Presidenza del Presidente PELLEGRINO

Indice degli interventi

PRESIDENTE
ANDREASSI

 

La seduta ha inizio alle ore 20,15.

PRESIDENTE. Dichiaro aperta la seduta.

Invito l'onorevole Taradash, segretario f.f., a dare lettura del processo verbale della seduta precedente.

TARADASH, segretario f.f., dà lettura del processo verbale della seduta del 23 maggio 2000.

PRESIDENTE. Se non vi sono osservazioni, il processo verbale si intende approvato.

 

AUDIZIONE DEL PREFETTO ANSOINO ANDREASSI, DIRETTORE CENTRALE DELLA POLIZIA DI PREVENZIONE DEL DIPARTIMENTO DELLA PUBBLICA SICUREZZA, SULLO STATO DELL'INCHIESTA SULL'OMICIDIO DEL PROFESSOR D'ANTONA

(Viene introdotto il prefetto Ansoino Andreassi, accompagnato dal dottor Franco Gabrielli, vice questore aggiunto della Polizia di Stato).

PRESIDENTE. Abbiamo disposto nell'inchiesta sull'omicidio del professor D'Antona una nuova audizione del prefetto Andreassi, direttore centrale della Polizia di prevenzione del Dipartimento della pubblica sicurezza, che ringrazio per la sua presenza. Penso che lei abbia intuito i motivi per i quali abbiamo ritenuto di disporre nuovamente una sua audizione.

La Commissione, come lei ricorderà, fece immediatamente oggetto della sua attenzione il rinascente fenomeno dell'eversione di sinistra subito dopo l'omicidio del professor D'Antona. Lo fece riconoscendo anche una sua piccola parte di responsabilità, che è quella di non aver valorizzato una serie di indicazioni sulla possibile riemersione, rinascenza o risorgenza di un terrorismo soprattutto di sinistra; indicazioni queste, scaturite da un'interessante audizione dell'allora prefetto Ferrigno, suo predecessore, svolta nel 1996. Acquisimmo all'epoca documentazione sia dal suo Dipartimento, sia dai ROS. Devo affermare che, abbastanza rapidamente, la Commissione si convinse che tutto ciò che emergeva da quel lungo lavoro di analisi delineava un quadro abbastanza credibile, verosimile e attendibile di un fenomeno patologico nel quale, sia pure con un inaspettato salto di qualità, era venuto ad inserirsi l'omicidio del professor D'Antona.

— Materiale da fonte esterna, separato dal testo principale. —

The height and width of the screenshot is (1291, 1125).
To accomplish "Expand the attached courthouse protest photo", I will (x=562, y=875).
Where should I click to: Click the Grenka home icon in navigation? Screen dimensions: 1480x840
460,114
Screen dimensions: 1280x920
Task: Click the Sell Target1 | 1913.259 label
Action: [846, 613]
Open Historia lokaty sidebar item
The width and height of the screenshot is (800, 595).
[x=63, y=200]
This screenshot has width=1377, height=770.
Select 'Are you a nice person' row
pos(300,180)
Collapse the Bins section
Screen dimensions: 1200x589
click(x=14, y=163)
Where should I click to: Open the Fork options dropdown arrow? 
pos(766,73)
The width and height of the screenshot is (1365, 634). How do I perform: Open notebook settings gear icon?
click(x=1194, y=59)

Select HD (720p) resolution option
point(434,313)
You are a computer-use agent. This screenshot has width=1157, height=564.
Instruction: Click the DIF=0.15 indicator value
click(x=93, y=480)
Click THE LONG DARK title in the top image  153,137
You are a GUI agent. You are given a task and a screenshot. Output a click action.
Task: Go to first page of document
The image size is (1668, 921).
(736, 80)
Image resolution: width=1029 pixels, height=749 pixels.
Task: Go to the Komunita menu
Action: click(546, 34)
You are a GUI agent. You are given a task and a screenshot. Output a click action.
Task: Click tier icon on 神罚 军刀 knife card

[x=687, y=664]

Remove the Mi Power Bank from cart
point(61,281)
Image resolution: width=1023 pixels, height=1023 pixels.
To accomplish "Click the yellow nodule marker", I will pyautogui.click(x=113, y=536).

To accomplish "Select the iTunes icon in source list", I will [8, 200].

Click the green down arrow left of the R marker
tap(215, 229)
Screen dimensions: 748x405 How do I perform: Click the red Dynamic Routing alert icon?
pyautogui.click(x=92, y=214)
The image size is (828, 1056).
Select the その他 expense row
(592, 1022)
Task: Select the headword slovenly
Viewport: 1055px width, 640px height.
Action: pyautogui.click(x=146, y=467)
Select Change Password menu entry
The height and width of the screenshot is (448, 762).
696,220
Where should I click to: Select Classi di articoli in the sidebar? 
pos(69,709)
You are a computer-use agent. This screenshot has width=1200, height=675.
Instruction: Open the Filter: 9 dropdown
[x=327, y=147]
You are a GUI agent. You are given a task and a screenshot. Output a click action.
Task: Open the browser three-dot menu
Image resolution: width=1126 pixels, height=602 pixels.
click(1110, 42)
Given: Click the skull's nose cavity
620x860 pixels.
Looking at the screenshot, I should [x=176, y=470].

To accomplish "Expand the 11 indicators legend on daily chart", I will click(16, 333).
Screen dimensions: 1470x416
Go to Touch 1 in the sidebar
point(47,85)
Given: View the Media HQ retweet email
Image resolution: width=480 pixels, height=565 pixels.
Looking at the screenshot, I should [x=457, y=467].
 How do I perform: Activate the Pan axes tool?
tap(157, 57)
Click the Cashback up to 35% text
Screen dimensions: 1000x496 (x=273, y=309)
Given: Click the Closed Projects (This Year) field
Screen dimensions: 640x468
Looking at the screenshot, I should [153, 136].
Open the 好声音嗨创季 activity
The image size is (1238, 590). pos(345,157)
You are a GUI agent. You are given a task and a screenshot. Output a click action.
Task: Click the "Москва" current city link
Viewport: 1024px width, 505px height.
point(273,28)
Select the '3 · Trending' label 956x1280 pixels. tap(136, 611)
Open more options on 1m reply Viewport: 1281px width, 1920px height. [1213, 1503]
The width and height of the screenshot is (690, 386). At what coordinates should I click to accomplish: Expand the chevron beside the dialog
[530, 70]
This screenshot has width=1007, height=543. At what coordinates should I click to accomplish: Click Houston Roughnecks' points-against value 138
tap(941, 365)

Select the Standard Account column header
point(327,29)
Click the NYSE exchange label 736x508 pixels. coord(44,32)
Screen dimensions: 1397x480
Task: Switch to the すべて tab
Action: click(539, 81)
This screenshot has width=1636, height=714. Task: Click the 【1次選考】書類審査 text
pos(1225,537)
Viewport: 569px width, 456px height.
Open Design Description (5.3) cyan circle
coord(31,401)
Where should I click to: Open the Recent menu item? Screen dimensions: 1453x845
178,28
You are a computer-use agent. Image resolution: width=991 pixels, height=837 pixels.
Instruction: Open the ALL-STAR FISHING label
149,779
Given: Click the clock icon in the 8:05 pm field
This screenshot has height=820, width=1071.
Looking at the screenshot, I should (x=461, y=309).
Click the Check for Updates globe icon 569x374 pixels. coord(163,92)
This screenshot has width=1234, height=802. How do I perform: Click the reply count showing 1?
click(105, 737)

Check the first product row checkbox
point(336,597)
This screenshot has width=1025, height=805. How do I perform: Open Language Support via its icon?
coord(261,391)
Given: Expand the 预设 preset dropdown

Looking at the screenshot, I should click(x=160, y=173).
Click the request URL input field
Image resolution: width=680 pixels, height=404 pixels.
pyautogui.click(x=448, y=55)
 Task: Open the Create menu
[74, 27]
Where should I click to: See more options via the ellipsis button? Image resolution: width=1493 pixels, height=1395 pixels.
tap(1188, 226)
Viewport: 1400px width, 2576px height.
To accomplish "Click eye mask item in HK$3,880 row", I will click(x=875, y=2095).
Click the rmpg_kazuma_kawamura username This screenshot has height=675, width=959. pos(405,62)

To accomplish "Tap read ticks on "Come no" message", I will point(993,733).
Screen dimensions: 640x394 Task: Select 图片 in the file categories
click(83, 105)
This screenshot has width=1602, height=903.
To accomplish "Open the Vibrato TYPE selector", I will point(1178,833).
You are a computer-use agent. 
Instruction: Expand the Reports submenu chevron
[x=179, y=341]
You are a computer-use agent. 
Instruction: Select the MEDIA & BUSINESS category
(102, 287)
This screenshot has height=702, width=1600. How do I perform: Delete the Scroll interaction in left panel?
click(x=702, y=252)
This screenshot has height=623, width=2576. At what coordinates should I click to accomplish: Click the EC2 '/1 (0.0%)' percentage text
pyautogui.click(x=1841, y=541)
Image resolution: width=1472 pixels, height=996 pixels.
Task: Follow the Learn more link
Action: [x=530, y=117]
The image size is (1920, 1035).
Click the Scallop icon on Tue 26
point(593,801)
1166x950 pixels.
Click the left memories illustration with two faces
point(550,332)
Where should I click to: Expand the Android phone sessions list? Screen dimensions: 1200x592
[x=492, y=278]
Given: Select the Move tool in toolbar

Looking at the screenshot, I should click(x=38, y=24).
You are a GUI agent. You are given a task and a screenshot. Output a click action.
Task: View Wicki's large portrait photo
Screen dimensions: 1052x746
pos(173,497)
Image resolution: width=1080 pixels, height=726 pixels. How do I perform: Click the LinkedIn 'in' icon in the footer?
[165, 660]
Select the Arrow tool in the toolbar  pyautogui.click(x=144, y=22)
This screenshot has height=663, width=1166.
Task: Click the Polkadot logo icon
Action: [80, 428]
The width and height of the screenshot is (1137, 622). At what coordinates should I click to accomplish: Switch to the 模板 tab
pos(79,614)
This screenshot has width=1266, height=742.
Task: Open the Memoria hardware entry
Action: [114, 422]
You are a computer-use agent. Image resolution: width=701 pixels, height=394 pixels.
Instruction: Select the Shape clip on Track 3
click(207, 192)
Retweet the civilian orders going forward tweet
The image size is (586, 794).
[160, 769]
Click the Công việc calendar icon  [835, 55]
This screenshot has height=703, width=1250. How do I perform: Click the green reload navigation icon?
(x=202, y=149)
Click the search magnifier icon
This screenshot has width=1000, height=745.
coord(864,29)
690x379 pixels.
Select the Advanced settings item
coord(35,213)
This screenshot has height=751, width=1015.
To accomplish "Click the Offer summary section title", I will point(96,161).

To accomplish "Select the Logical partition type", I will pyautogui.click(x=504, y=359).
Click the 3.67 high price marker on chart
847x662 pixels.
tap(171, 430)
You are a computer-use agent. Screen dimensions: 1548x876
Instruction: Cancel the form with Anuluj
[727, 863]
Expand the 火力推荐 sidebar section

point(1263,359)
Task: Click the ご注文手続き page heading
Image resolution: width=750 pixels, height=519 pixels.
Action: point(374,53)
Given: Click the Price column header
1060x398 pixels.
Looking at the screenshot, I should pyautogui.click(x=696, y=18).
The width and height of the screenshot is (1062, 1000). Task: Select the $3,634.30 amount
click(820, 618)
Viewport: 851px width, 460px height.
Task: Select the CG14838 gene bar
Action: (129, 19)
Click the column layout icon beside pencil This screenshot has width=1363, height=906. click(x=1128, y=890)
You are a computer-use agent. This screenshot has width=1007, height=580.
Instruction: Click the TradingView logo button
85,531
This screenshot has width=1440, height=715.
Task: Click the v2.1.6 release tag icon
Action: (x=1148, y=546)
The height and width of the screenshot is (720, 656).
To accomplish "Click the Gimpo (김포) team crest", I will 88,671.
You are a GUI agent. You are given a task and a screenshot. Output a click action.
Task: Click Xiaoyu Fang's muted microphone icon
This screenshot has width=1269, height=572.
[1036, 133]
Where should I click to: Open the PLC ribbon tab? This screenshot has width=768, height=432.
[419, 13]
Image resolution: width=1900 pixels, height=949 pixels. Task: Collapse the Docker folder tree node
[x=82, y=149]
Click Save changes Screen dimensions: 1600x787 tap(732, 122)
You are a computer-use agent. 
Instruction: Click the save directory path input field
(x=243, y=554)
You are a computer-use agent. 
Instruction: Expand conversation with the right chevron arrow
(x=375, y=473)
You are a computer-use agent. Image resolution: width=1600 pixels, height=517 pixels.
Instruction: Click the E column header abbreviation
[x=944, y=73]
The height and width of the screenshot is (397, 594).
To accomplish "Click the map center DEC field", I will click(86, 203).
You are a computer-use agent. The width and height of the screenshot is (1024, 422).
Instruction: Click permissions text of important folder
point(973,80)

All'epoca parlammo di un fatto probabilmente non prevenibile, ma non assolutamente imprevedibile, il quale aveva purtroppo colto tutti di sorpresa: la società italiana, gli ambienti che avevano responsabilità politica e istituzionale, gli apparati di sicurezza e in qualche modo, la stessa Commissione. Ritenemmo allora di poter formulare l'auspicio che quel corredo informativo, che ci sembrava già di notevole spessore, potesse non determinare difetti d'informazione, sottovalutazioni del fenomeno e sue incomprensioni che, nella riflessione sul passato di questo paese, la Commissione indubbiamente ha ritenuto di rilevare nella fase iniziale del contrasto alle Brigate rosse: non aver capito abbastanza presto o aver rimosso la reale natura del fenomeno e, quindi, aver ritardato l’approntamento di tecniche adeguate di risposta da parte dello Stato.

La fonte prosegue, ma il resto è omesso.